» REQUIRED ACTION: In the records below, find the line that contains "This screenshot has height=1107, width=1748." and the line that contains "Given: Click the Funil", then retype exactly those two lines and every line between them.
--- RECORDS FOR THE TASK Enclosed Below ---
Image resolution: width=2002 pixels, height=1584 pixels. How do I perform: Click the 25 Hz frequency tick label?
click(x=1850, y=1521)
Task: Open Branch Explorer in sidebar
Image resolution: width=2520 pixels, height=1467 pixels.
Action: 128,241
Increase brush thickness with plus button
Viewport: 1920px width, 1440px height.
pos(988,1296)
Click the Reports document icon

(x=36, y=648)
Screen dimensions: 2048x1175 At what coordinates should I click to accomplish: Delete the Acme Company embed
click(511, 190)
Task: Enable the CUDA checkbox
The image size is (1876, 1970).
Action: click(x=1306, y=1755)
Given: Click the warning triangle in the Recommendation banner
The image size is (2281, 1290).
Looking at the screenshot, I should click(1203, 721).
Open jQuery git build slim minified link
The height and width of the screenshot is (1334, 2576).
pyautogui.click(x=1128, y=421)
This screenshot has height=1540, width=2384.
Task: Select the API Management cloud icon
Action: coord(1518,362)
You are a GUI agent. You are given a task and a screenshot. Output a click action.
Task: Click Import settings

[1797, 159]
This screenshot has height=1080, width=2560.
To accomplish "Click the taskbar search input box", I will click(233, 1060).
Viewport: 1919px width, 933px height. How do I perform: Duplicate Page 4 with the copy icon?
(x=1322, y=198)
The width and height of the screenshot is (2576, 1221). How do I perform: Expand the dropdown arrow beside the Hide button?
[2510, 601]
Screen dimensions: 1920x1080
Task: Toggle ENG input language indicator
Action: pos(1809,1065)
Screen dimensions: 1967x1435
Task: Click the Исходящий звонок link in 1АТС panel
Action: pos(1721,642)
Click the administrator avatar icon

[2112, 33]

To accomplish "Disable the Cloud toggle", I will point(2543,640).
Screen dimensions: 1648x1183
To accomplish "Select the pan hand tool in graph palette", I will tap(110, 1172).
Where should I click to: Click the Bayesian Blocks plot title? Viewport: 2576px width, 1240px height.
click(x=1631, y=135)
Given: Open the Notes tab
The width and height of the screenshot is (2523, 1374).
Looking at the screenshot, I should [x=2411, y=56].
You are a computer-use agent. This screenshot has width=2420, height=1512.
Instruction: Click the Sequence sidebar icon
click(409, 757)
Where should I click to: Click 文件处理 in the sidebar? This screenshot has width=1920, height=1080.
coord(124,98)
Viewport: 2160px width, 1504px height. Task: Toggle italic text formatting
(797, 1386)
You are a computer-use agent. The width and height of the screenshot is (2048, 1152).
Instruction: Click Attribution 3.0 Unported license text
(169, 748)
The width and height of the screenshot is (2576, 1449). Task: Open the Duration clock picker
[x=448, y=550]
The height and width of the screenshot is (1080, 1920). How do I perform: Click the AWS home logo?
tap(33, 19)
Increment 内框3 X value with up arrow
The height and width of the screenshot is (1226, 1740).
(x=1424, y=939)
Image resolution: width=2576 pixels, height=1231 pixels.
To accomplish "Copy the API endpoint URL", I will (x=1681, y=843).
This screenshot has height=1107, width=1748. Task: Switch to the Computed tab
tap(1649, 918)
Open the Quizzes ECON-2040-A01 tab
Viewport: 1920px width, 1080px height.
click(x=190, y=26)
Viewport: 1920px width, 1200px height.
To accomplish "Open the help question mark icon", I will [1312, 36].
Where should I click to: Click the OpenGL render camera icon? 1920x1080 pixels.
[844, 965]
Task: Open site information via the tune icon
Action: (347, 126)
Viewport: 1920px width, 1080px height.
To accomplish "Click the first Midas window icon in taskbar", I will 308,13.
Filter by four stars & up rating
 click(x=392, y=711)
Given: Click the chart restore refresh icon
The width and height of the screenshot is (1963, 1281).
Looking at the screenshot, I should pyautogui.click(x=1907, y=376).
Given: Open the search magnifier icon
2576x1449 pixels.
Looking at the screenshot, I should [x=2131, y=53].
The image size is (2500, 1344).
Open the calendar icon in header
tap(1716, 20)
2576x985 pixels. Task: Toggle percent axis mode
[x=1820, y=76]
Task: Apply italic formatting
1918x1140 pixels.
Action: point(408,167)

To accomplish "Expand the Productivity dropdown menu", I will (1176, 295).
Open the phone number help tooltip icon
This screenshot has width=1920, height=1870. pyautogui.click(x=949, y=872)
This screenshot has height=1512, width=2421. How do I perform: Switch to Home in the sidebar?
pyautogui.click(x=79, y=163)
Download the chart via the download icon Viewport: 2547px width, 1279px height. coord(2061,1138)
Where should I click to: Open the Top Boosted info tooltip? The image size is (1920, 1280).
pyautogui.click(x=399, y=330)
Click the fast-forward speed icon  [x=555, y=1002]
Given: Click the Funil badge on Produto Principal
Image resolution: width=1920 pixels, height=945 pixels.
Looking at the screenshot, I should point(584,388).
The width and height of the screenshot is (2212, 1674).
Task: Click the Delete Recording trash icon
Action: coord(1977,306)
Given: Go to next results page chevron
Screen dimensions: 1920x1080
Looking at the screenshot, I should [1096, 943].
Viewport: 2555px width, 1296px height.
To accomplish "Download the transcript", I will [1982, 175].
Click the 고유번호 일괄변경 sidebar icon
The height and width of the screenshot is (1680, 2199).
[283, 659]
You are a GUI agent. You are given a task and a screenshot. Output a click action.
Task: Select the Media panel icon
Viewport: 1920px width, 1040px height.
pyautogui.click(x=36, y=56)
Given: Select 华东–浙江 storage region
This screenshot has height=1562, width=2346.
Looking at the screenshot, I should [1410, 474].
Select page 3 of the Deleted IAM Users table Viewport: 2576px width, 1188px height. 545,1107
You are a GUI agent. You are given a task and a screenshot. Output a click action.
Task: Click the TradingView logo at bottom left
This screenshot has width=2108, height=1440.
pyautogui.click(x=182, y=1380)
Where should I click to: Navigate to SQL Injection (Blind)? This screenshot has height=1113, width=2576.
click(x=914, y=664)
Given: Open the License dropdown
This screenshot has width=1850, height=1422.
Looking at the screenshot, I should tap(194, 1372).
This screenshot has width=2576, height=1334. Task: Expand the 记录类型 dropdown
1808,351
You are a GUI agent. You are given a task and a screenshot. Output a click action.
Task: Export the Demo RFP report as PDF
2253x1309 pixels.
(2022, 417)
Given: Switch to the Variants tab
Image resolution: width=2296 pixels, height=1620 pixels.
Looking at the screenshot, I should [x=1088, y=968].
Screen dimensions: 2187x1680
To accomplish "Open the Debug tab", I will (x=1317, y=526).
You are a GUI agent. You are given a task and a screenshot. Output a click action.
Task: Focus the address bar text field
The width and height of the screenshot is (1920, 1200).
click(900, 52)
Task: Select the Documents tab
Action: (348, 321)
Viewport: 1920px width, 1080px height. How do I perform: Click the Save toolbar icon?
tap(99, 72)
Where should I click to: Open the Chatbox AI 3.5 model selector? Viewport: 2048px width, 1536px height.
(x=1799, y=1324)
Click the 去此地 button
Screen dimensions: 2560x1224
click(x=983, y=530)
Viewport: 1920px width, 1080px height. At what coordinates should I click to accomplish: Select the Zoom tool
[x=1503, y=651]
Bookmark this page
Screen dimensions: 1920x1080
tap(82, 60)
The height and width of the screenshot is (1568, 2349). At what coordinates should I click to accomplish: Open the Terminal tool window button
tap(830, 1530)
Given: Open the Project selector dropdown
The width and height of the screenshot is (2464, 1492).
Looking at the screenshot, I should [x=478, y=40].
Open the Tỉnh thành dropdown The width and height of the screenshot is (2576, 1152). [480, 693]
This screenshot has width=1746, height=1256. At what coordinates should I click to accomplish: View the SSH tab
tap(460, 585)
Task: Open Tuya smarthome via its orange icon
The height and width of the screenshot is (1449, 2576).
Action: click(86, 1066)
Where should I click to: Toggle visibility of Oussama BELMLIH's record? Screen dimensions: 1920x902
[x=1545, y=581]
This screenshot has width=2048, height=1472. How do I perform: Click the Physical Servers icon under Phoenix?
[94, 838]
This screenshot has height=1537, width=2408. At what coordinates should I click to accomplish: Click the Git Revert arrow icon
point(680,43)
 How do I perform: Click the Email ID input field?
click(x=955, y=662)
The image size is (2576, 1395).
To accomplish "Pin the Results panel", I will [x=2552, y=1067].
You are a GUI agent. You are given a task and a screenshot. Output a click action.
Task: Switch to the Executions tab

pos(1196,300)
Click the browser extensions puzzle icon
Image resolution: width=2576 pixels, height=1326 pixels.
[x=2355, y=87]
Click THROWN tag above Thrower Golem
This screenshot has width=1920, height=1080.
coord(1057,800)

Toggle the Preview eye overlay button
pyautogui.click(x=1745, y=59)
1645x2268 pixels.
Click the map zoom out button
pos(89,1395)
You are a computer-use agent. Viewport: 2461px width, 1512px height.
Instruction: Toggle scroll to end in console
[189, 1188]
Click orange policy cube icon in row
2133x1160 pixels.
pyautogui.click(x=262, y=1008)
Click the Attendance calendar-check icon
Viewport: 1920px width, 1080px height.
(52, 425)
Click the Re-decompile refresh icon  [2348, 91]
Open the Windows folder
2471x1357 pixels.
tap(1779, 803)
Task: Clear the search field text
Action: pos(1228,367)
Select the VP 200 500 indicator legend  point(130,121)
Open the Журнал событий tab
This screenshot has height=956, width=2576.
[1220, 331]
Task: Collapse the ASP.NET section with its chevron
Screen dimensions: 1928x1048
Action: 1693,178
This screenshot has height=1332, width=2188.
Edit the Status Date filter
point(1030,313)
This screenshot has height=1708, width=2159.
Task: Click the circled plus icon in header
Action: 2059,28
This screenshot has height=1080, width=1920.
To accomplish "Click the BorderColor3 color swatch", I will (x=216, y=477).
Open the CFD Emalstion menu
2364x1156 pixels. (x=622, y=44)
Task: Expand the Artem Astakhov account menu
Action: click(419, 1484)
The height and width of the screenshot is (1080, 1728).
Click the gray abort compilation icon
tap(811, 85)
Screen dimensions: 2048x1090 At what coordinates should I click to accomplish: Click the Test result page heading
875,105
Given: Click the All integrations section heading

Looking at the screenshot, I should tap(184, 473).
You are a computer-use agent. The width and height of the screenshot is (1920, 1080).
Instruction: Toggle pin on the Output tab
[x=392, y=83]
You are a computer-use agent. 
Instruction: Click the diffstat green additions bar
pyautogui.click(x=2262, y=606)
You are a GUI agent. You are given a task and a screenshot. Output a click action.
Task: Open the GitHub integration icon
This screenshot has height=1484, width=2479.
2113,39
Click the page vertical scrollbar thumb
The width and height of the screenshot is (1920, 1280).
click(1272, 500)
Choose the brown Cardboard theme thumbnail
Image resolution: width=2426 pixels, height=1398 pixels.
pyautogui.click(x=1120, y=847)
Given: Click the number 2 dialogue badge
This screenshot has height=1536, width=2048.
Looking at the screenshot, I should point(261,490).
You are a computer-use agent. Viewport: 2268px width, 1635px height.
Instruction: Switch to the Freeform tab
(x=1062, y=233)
--- End of Enclosed RECORDS FOR THE TASK ---
» ANSWER TO THE EXERCISE:
This screenshot has height=1107, width=1748. Task: Switch to the Computed tab
tap(1649, 918)
Open the Quizzes ECON-2040-A01 tab
Viewport: 1920px width, 1080px height.
click(x=190, y=26)
Viewport: 1920px width, 1200px height.
To accomplish "Open the help question mark icon", I will [1312, 36].
Where should I click to: Click the OpenGL render camera icon? 1920x1080 pixels.
[844, 965]
Task: Open site information via the tune icon
Action: (347, 126)
Viewport: 1920px width, 1080px height.
To accomplish "Click the first Midas window icon in taskbar", I will 308,13.
Filter by four stars & up rating
 click(x=392, y=711)
Given: Click the chart restore refresh icon
The width and height of the screenshot is (1963, 1281).
Looking at the screenshot, I should pyautogui.click(x=1907, y=376).
Given: Open the search magnifier icon
2576x1449 pixels.
Looking at the screenshot, I should [x=2131, y=53].
The image size is (2500, 1344).
Open the calendar icon in header
tap(1716, 20)
2576x985 pixels. Task: Toggle percent axis mode
[x=1820, y=76]
Task: Apply italic formatting
1918x1140 pixels.
Action: point(408,167)

To accomplish "Expand the Productivity dropdown menu", I will (1176, 295).
Open the phone number help tooltip icon
This screenshot has width=1920, height=1870. pyautogui.click(x=949, y=872)
This screenshot has height=1512, width=2421. How do I perform: Switch to Home in the sidebar?
pyautogui.click(x=79, y=163)
Download the chart via the download icon Viewport: 2547px width, 1279px height. coord(2061,1138)
Where should I click to: Open the Top Boosted info tooltip? The image size is (1920, 1280).
pyautogui.click(x=399, y=330)
Click the fast-forward speed icon  [x=555, y=1002]
Given: Click the Funil badge on Produto Principal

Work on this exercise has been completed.